**Given exercise**
Please extract everything from the line containing "Select '予約が見つかりません' FAQ" down to the last line, including both, and copy those lines without any change.

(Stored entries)
* * *
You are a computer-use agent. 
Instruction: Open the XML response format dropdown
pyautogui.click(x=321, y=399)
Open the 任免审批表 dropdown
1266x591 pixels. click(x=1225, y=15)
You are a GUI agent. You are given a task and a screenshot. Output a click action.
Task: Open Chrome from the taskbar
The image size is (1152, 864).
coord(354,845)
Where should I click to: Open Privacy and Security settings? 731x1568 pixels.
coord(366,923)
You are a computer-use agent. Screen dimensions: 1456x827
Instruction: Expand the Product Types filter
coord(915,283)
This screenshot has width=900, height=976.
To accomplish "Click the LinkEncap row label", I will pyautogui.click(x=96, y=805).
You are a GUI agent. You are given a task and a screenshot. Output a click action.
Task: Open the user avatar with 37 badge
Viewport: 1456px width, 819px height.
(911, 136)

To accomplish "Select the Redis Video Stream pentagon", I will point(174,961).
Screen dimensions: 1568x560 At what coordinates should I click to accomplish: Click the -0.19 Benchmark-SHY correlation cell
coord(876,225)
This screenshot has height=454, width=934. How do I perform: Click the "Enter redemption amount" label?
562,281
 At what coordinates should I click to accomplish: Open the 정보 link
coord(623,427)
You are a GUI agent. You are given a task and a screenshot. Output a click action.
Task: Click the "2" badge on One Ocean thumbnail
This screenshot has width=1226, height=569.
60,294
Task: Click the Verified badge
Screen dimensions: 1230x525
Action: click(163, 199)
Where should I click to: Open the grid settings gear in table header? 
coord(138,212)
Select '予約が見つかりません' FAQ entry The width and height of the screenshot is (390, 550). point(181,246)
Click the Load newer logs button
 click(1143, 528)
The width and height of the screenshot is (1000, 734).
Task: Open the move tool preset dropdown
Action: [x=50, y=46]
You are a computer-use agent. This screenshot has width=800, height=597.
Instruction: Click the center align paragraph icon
* * *
**Response to the task**
Select '予約が見つかりません' FAQ entry The width and height of the screenshot is (390, 550). point(181,246)
Click the Load newer logs button
 click(1143, 528)
The width and height of the screenshot is (1000, 734).
Task: Open the move tool preset dropdown
Action: [x=50, y=46]
You are a computer-use agent. This screenshot has width=800, height=597.
Instruction: Click the center align paragraph icon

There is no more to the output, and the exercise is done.